I don't believe this is accurate. Neural Nets also require the right data. If you just have a very large data set, you are likely to get too much data that you don't need and not enough data that you do need. For example, if Tesla collects millions of images from the entire Tesla fleet, they might get a huge data set, but odds are that Tesla will get hundreds of thousands of the same image of the same common case and not enough images of a particular edge case. Remember that a NN only needs like 1000 images to be trained. Anything more than that, is wasted overkill.

Also, FSD is more than just perception. Planning and driving policy is a big part of FSD. You can train neural nets to solve perception but you still need to write the planning and driving policy software that will dictate the rules for how the car will respond to what it sees. So you can have a huge data set but that alone won't solve FSD for you. In fact, I believe that planning and driving policy is what will really differentiate the FSD systems of different companies. Pretty much everybody has solved perception at this point. So what will separate the different systems is how they handle driving policy.

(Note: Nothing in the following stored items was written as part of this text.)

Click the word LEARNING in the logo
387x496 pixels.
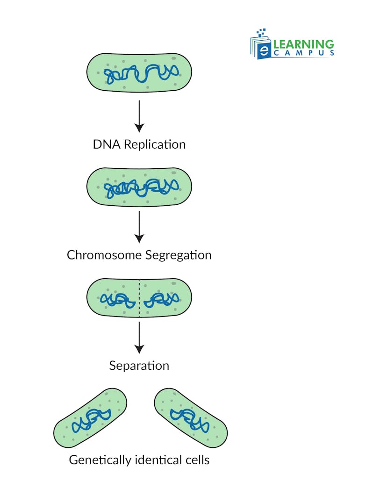303,44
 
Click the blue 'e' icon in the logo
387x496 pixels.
264,50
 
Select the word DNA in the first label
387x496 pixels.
104,144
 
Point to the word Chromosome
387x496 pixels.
104,255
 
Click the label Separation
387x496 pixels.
139,365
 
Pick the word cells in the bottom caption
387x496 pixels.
197,460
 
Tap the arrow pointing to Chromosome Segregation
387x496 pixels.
139,226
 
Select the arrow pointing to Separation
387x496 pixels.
139,336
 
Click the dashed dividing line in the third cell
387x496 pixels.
139,298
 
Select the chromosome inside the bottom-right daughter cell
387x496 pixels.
189,419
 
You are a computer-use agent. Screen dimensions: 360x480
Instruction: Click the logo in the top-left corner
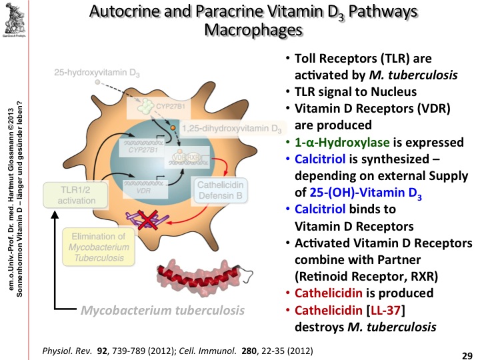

Lastly, remember that edge cases are by definition very rare. Most drivers don't deal with edge cases very often. Most drivers actually deal with common driving cases most of the time. So training your system on a large set of what drivers do, will help solve the common cases, but won't help you as much with those 1 in a million edge cases. That's why solving the last 9's is so difficult.

What I suspect is going on behind the scenes is that Tesla do indeed have MobilEye level Autonomy on their latest version of Navigate on AutoPilot but it’s no where near reliable enough.

Honestly, this is pure speculation. There is no evidence at all that Tesla has the same level of FSD that Mobileye has. In fact, the evidence suggests the opposite. Tesla has FSD that works "most of the time" but only in simple cases, definitely behind what Mobileye has.

Once they can ingest vast amounts of edge cases into the Dojo they can train the NNs with self supervision and eventually get to a point where AutoPilot only disagrees with the drivers’ input 0.01% of the time. This is what operation vacation really is: tooling to cluster valuable edge cases where there is statistical difference between driver input and inference all to drive up the reliability enough to be released to the public.

This is what I call the "secret weapon" argument: Tesla has a secret weapon (in this case, it's Dojo and "operation vacation") that as soon as they deploy it, Tesla will win FSD. The reality is that Dojo and "operation vacation" are useful tools that will help Tesla, absolutely. But I don't think they will suddenly win FSD.

Don't get me wrong: I want Tesla to make progress with FSD and give us good stuff. And I think they will do that. I just think we need to be careful not to use the "secret weapon" argument. There is no magic bullet to solving FSD. It takes the right approach and a lot of hard work.